Yerli turist, 3 günlük bayram tatilinde rotayı Kuzey Ege'ye çevirmiş...
23 Nisan Ulusal Egemenlik ve Çocuk Bayramı pazartesi gününe rastlayınca, bir de hafta sonuyla birleşince, "Tatillllll" diye çığlık atarak bavullarını toplayanlar, Kuzey Ege'ye doğru koşmaya karar vermiş...
Kuzey Egeli turizmciler sevinçli bir telaş içindeler...
Tesislerdeki doluluk oranı yüzde 100'lere ulaşmış...
Balıkesir Koca Seyit Havalimanı'na Ankara ve İstanbul'dan sefer yapan uçaklarda yer kalmamış...
***
Oysa ki, bizim alışkın olduğumuz görüntü, bayramda Çeşme sahillerine akın etmek, Alaçatı gecelerine akmaktı!
Sonra arkasından da "Bu ne biçim fiyatlar arkadaşlar" diye isyan etmek, karşı tarafın "Paran yoksa gelme beybisi! Sizi isteyen kim!" tartışmasını duymaktı...
Hadi bakalım, bayramda ne olacak...
Belki denize girmek için henüz çok erken olduğundan tatilciler Çeşme'yi "sonraya" saklayıp, daha mütevazı bir tatil hayaliyle Kuzey Ege'yi tercih etmişlerdir...
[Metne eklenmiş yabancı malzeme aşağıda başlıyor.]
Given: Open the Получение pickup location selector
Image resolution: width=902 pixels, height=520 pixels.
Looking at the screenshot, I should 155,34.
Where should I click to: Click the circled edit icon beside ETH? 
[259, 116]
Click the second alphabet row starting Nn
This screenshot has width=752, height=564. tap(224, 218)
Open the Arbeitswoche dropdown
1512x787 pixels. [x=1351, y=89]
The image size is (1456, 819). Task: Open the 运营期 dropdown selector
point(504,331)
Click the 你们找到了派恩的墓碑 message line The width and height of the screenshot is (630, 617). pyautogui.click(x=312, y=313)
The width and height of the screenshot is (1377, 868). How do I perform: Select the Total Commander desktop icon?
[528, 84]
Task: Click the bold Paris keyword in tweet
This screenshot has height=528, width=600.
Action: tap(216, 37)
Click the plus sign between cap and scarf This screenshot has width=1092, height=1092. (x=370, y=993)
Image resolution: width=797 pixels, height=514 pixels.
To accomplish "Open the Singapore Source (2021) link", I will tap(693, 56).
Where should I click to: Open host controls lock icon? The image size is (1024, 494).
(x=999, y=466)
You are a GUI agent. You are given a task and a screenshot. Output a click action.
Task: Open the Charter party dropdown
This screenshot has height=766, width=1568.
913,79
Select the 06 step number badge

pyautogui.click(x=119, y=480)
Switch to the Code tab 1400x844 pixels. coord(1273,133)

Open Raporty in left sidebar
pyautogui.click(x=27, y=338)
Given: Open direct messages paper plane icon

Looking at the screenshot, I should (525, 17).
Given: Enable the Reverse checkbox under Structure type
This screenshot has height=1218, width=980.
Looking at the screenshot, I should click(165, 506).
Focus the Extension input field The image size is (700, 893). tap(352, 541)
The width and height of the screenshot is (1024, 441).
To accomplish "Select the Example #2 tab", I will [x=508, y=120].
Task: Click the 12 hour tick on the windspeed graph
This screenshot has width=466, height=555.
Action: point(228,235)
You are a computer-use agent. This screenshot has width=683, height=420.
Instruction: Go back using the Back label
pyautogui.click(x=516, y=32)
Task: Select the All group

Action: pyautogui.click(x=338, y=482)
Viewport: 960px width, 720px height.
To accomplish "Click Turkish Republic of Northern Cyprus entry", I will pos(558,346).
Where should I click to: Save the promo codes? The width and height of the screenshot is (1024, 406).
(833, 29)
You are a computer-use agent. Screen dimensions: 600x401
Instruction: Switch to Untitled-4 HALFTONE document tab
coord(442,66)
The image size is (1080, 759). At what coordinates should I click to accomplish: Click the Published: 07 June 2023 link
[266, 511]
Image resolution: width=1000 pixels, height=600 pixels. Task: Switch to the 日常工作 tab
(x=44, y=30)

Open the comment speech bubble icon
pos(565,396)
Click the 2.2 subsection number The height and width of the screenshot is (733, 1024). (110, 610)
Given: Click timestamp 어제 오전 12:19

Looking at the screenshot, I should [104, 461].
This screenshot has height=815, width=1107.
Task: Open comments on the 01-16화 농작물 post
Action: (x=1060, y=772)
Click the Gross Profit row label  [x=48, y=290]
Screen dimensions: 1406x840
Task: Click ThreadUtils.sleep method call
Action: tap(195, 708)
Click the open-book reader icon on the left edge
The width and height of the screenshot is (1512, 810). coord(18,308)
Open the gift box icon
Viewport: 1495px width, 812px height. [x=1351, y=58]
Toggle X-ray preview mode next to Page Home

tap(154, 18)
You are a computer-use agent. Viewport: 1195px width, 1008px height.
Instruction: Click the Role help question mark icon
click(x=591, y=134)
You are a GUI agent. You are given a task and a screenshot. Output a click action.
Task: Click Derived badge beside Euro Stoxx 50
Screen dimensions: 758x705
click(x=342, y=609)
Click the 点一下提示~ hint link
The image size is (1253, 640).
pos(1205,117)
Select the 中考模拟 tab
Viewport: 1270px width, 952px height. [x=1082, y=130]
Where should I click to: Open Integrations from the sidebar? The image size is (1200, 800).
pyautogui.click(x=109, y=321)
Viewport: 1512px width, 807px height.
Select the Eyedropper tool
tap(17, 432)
Ama hayat bu belli olmaz...
Bazen, "rakip" olarak görmediğin biri, "tek bir doğru hamle"yle her şeyi değiştirip, "ipleri" ele geçirebilir...
***
Kuzey Ege; Cunda Adası, Gömeç, Ayvalık, Ören, Akçay ve Altınoluk'un bütün güzelliklerini arz-ı endam ettirebilir...
Ne bileyim...
Gece belli bir saatten sonra mekanda sadece çay-kahve içecek müşteriyi kabul etmeyen Alaçatılı bazı işletmeler gibi yapmayıp, "Hoş geldiniz" diye masa gösterebilir...
Hesabı gören adamı öfkelendirmek yerine gülümsetebilir...
Eeee bu hayatta, tatile çıkmanın anlamı rahatlamak, stres atmak, bir gram huzur bulmaksa, o gülümseme çok şeye değer olabilir...
***
Demem o ki, Kuzey Ege, bu 3 günü, yaklaşan yaz sezonu için çok iyi değerlendirebilir...
Zaten Ayvalık Turizm Derneği Başkanı Ümit Özgültekin, geçen yıla göre sezona çok daha iyi bir başlangıç yapacaklarını söylerken, "Tesislerde doluluk oranları yüzde 100'lere ulaştı. Biz de sabırsızlıkla bekliyoruz.
Çünkü kötü geçen bir kış mevsiminin ardından, iyi bir yaz mevsimine gireceğiz. Yükseliş devam ediyor" demiş...
Vallahi ne yalan söyleyeyim, şu "Sabırsızlıkla bekleme" cümlesi bile güzel...
"Nasıl olsa gelecekler" sözünün "rahatlığının" karşısında, birinin size "heyecanla" beklemesi tercih edilebilir...
Ya daaa...
"Ne yaparsan yap, senden vazgeçmem eski yârim. Sen benim, bırakamadığım alışkanlığımsın" denilerek, Çeşme yollarına çıkılabilir...
Bakalım, bayramdan sonra açıklanacak turizm rakamlarıyla göreceğiz...
ÖĞRETMENDEN UÇAN TEKME DERSİ!
Haberi okuyunca, önce bir "Haydaaa" diyorsun...
Sonra, burada yazamayacağın sözler aklından geçiyor!
Bursa'nın İznik ilçesi Çiçekli köyü ilköğretim okulunda iddiaya göre, İngilizce öğretmeni Hasan Can S, 10 yaşındaki erkek çocuğa uçan tekme atmış!
Hastanede ilk tedavinin ardından eve gönderilen, ama gece rahatsızlanınca tekrar hastaneye götürülen çocuğun iç kanama geçirdiği ortaya çıkmış ve ameliyata alınmış!
Ya arkadaş!
Şiddete karşıyız dedik de...
Küçücük bir çocuğa iç kanama geçirten bir tekme atan, üstelik adı öğretmen olan adamı görürsem, ben de ona önce uçan tekme sonra da kafa atarım ama!